The fact that hostile parties have repurposed the internet and social media is unsurprising. The degree of accessibility, convenience, simplicity, and global reach appeal to adversaries trying to push their propaganda. But new means of communication will always be put to evil uses; after all, they are channels for communication. The phone, letter, and telegram could all signal malevolent messages in the past. The difference today is that the inventors of modern technology should see it coming and are accountable to users to protect against viruses and misuses of software (thus regular updates and patches to fix problems and ban users).

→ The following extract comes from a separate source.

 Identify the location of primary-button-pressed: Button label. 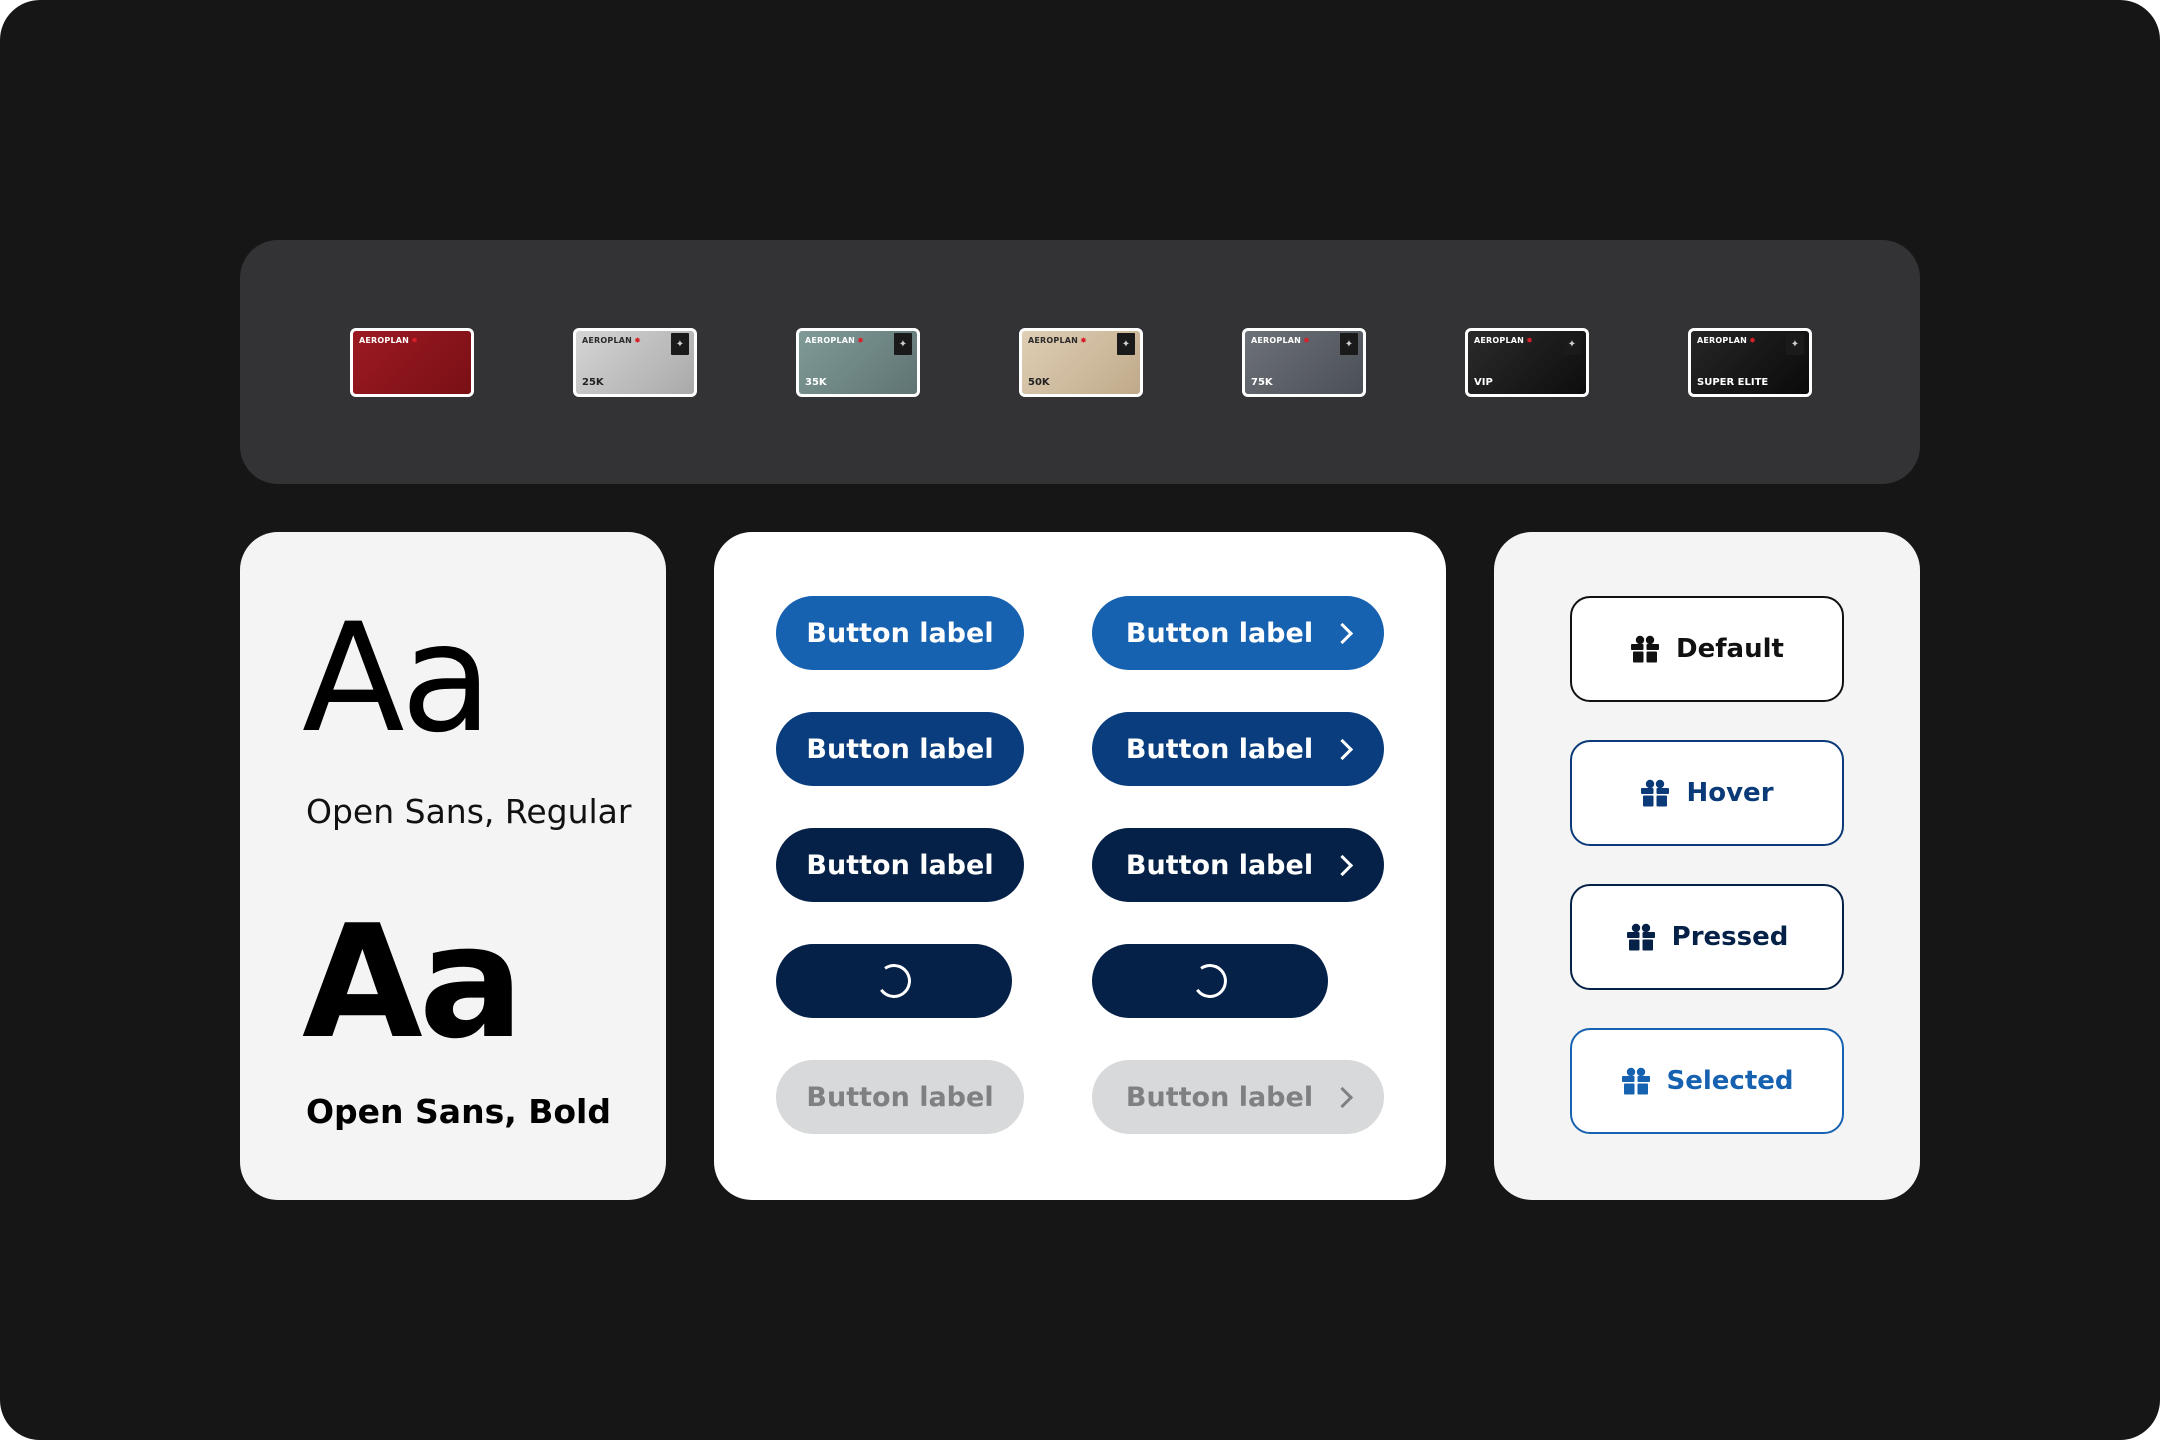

Unfortunately, Power to the People loses a lot of steam in the final three chapters. Professor Cronin writes at length about the pace of technological advancement, Moore’s Law, and microchips. Aside from a tangential relation to technology in the grand sense, it is unclear how this background is relevant to any part of her thesis. The book seems to lose more and more focus as it nears its final pages. That can be easily forgiven by a casual reader, but for a researcher or area expert, digressions and lack of focus dilute the author’s core message. The book would be greatly improved by cutting fluff and adding actionable recommendations.
Still, Power to the People will please those with an interest in American history, the incredible lives of Messrs. Nobel and Kalashnikov, and the inventive methods America’s enemies use to subvert our national security. The repackaging of benign technology in the hands of enemies deserves careful study, and there may be no better book on this topic than Power to the People.